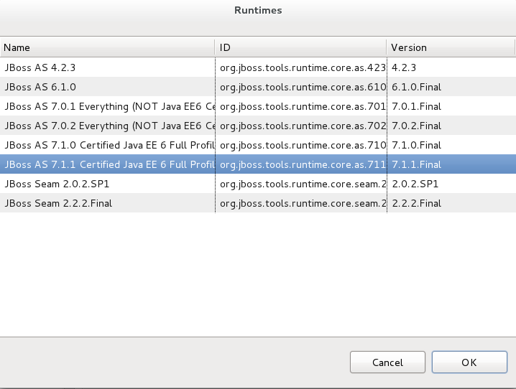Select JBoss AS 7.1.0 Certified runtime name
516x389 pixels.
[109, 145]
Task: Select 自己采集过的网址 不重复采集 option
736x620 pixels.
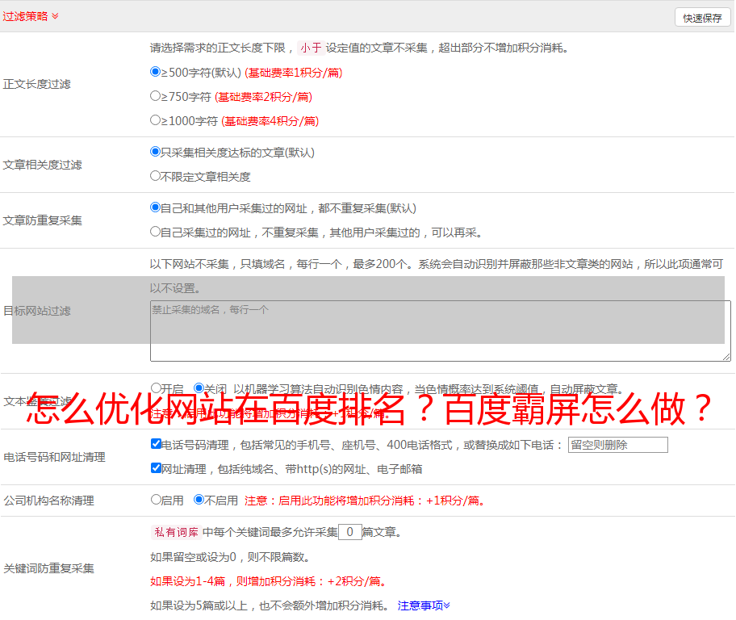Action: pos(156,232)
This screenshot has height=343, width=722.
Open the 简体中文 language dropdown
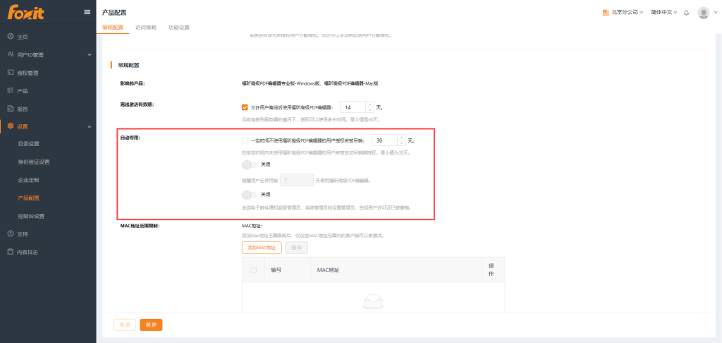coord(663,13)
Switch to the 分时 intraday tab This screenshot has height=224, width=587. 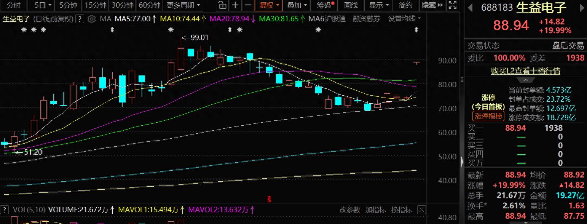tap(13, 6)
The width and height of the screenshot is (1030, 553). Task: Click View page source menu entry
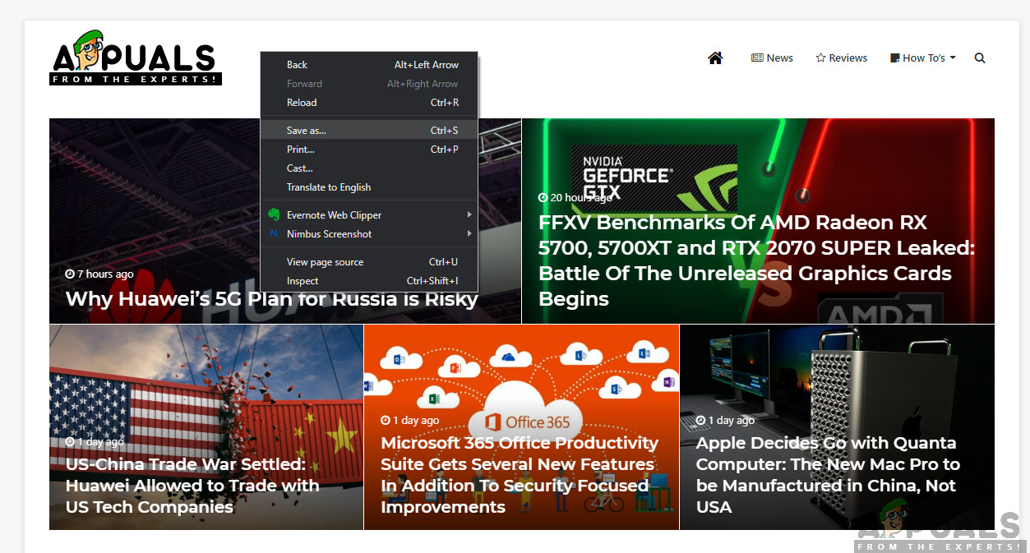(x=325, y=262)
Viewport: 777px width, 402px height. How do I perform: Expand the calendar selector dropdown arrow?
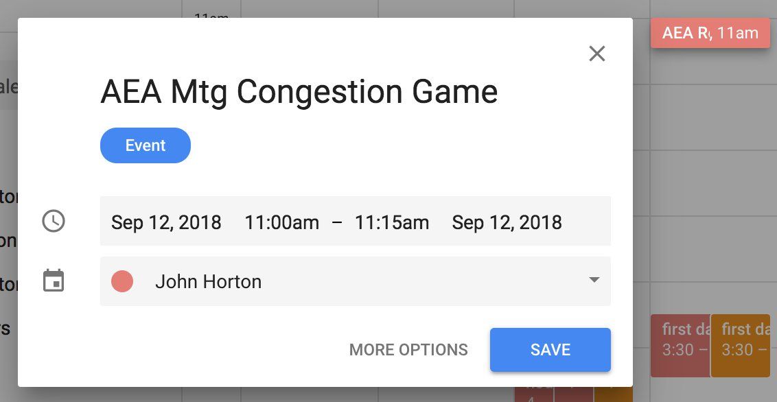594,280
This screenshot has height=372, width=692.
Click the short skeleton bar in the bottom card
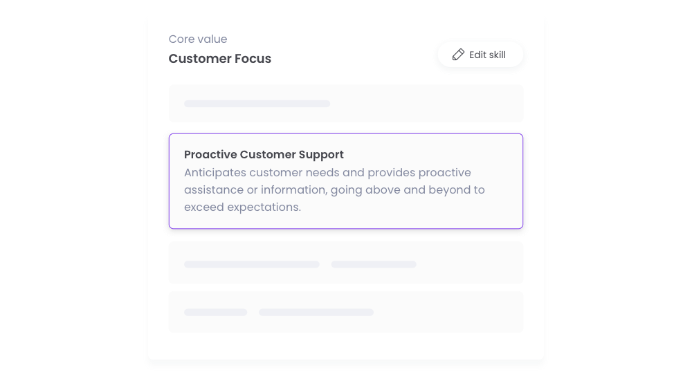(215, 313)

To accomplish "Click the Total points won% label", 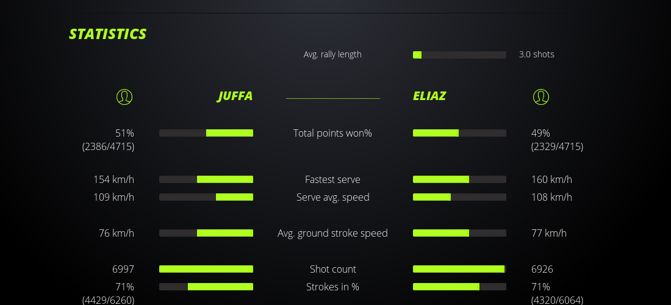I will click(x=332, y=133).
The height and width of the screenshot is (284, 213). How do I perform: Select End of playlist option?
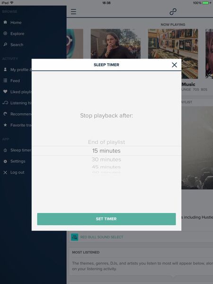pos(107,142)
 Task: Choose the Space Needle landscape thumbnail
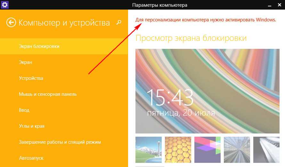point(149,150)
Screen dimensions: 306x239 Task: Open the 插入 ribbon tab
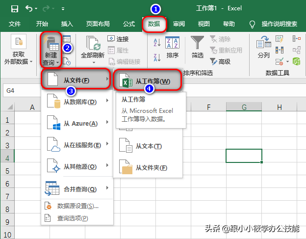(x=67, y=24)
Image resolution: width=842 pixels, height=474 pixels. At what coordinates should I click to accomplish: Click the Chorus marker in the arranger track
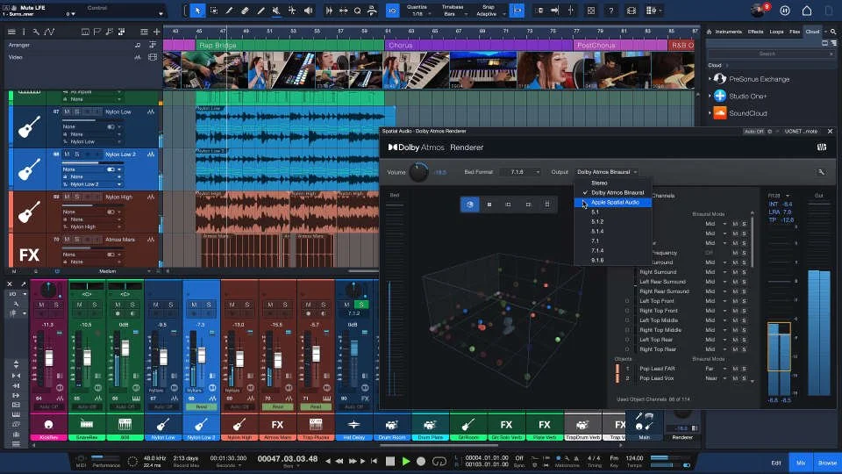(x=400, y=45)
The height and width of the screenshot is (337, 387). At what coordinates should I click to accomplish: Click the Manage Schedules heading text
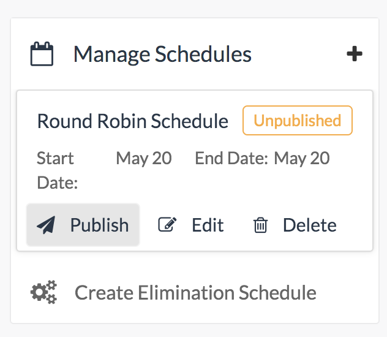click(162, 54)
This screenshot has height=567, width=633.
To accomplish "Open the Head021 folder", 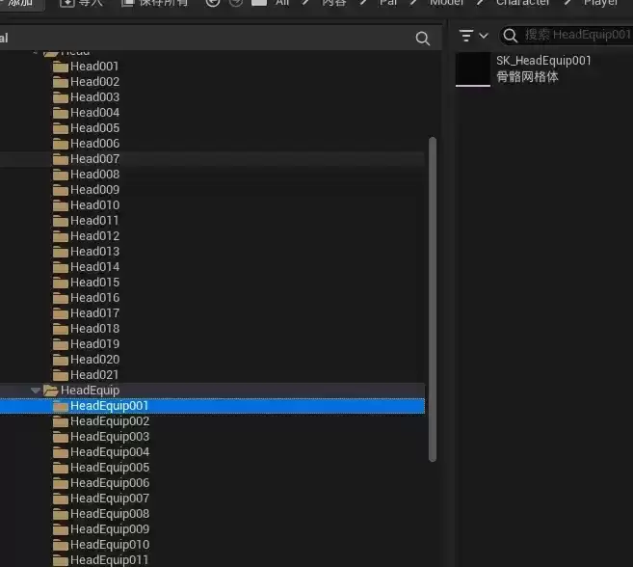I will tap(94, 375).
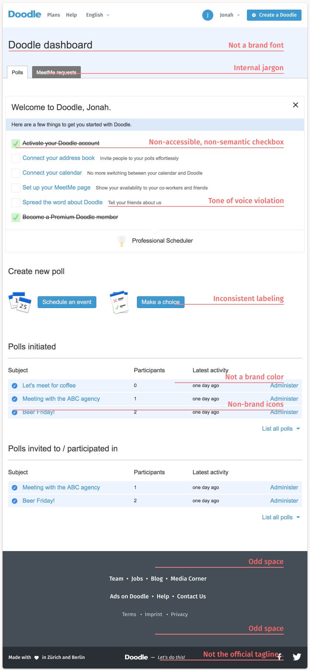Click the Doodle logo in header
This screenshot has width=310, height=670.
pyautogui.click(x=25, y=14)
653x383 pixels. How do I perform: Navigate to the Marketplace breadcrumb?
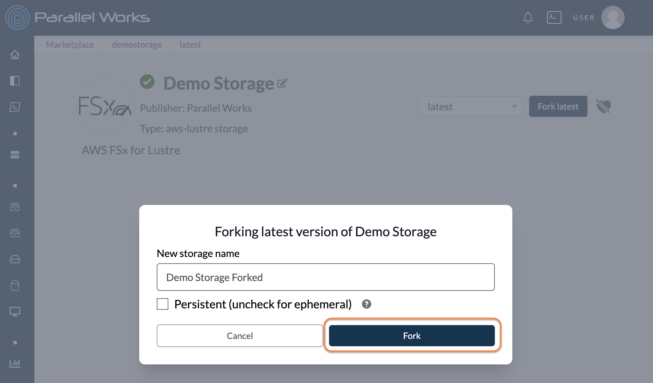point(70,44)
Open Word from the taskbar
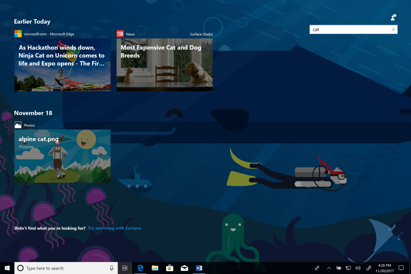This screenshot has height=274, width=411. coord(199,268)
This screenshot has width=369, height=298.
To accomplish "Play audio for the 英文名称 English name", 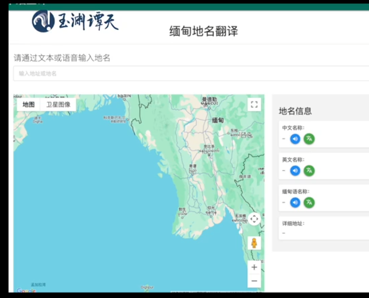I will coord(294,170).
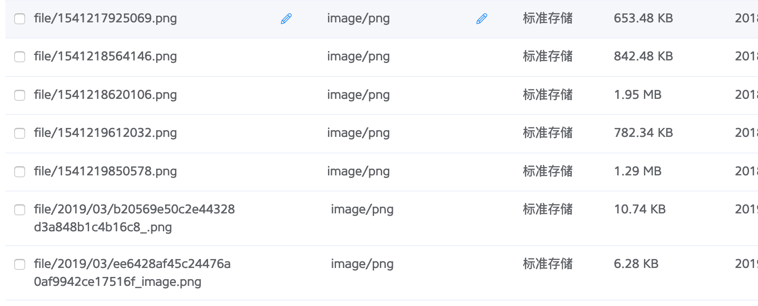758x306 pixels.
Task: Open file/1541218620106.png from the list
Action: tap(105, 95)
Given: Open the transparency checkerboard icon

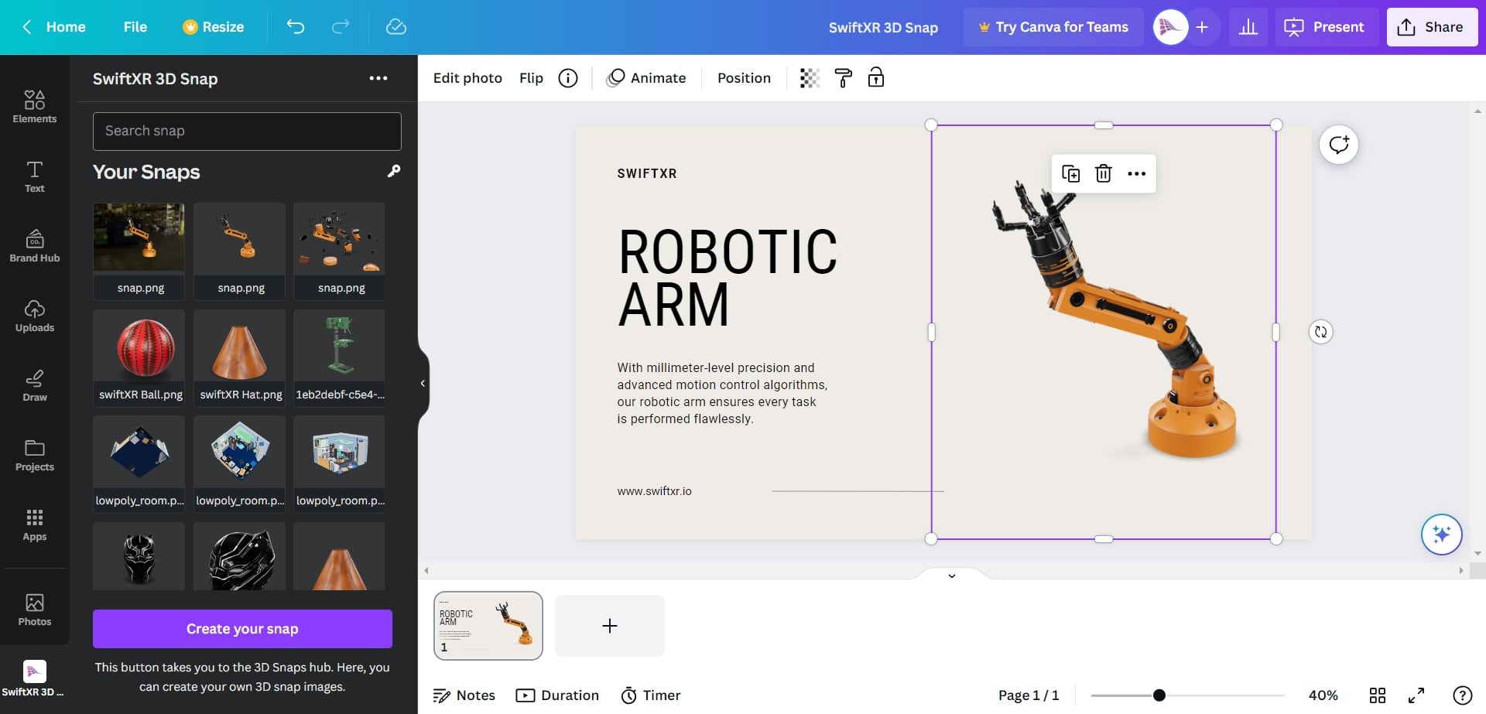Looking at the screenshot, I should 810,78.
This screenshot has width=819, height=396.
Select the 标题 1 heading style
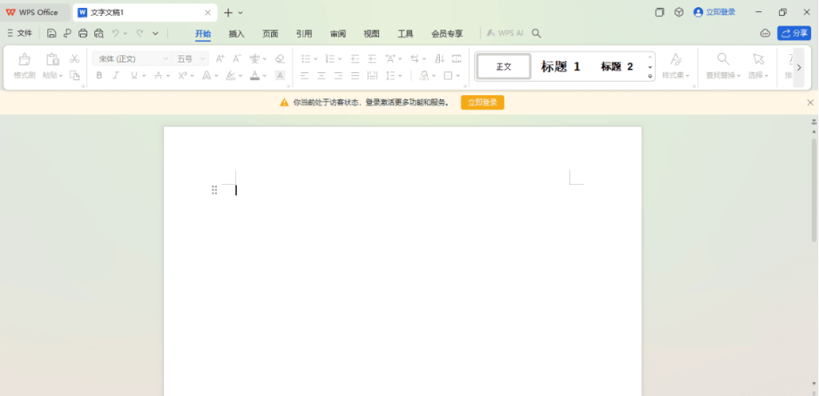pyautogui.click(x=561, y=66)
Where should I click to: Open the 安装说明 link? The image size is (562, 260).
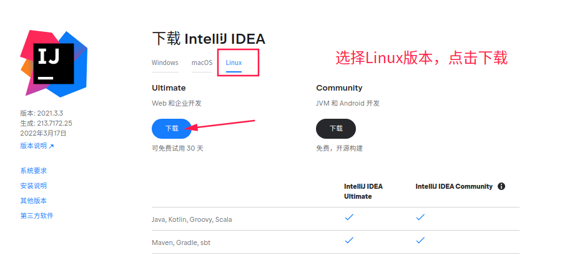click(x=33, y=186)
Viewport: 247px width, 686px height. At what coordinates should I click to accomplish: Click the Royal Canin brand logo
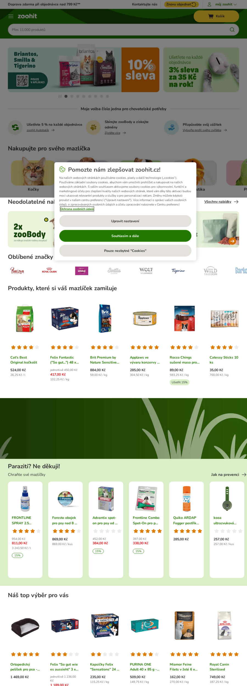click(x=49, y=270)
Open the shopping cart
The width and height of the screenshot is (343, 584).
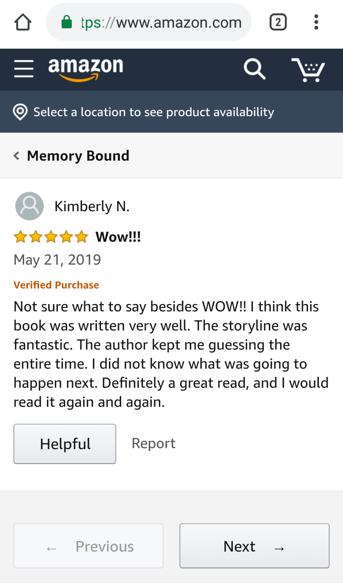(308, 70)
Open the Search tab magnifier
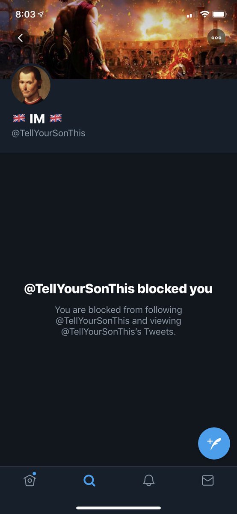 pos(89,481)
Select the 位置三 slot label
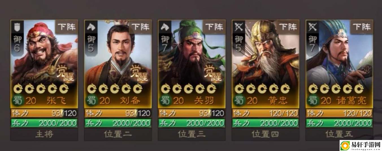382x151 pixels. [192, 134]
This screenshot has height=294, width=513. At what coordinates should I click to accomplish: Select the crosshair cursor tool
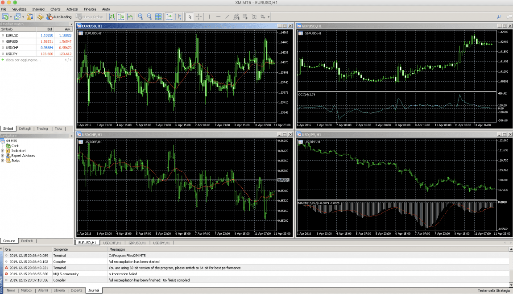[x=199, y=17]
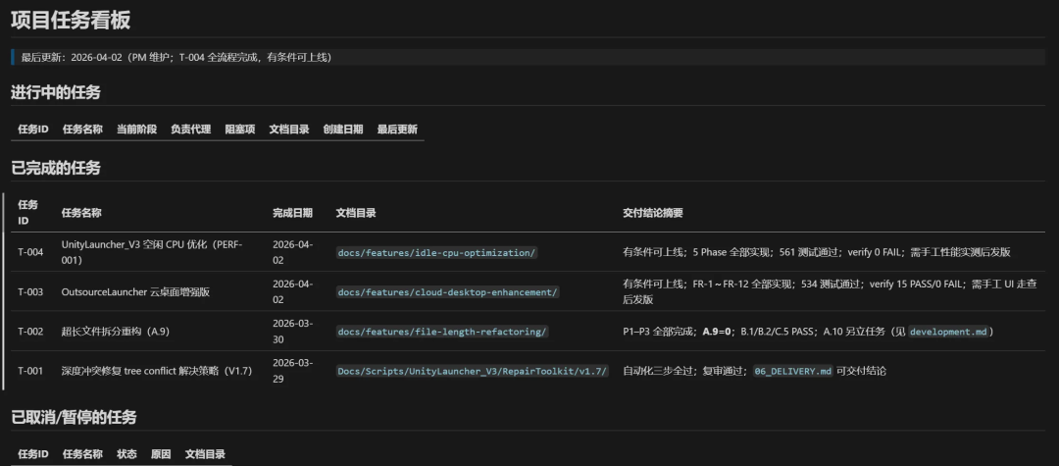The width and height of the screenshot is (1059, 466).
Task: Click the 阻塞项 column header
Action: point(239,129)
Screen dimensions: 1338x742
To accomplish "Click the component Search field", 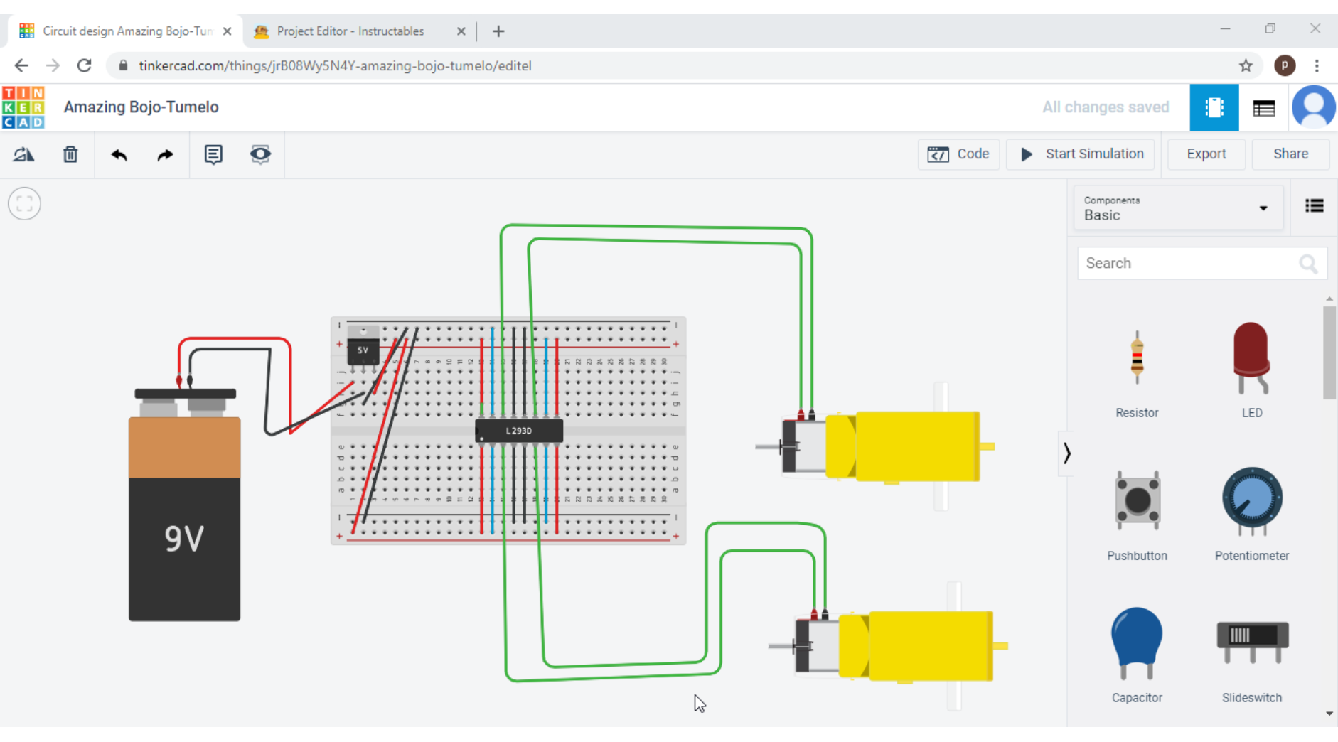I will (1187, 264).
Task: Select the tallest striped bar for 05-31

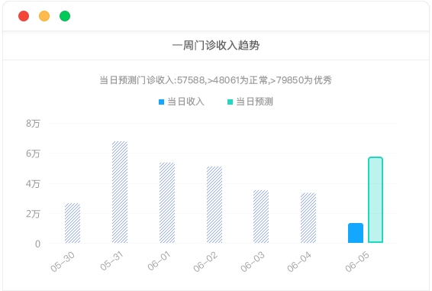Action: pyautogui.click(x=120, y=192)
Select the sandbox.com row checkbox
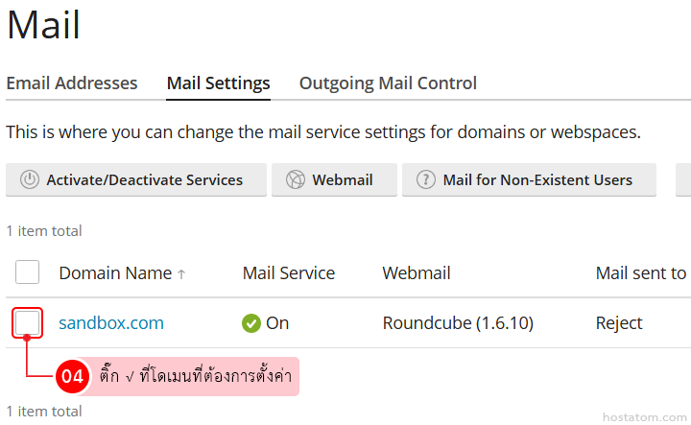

——

Task statement:
In the entries above, every line from the line with "Where should I" to the line with "Screen dimensions: 1338x742" is to be printed exactly, with both ends included and pictures excluded.

Completed task:
Where should I click to: Open the 安装说明 link? The image size is (562, 260).
click(x=33, y=186)
Viewport: 247px width, 686px height. At what coordinates should I click to accomplish: Click the Royal Canin brand logo
click(x=49, y=270)
Open the shopping cart
The width and height of the screenshot is (343, 584).
(308, 70)
Open the Search tab magnifier
 pos(89,481)
Select the 位置三 slot label
382x151 pixels. [192, 134]
This screenshot has height=294, width=513. At what coordinates should I click to accomplish: Select the crosshair cursor tool
[x=199, y=17]
The width and height of the screenshot is (1059, 466).
Task: Click the 阻塞项 column header
Action: point(239,129)
Screen dimensions: 1338x742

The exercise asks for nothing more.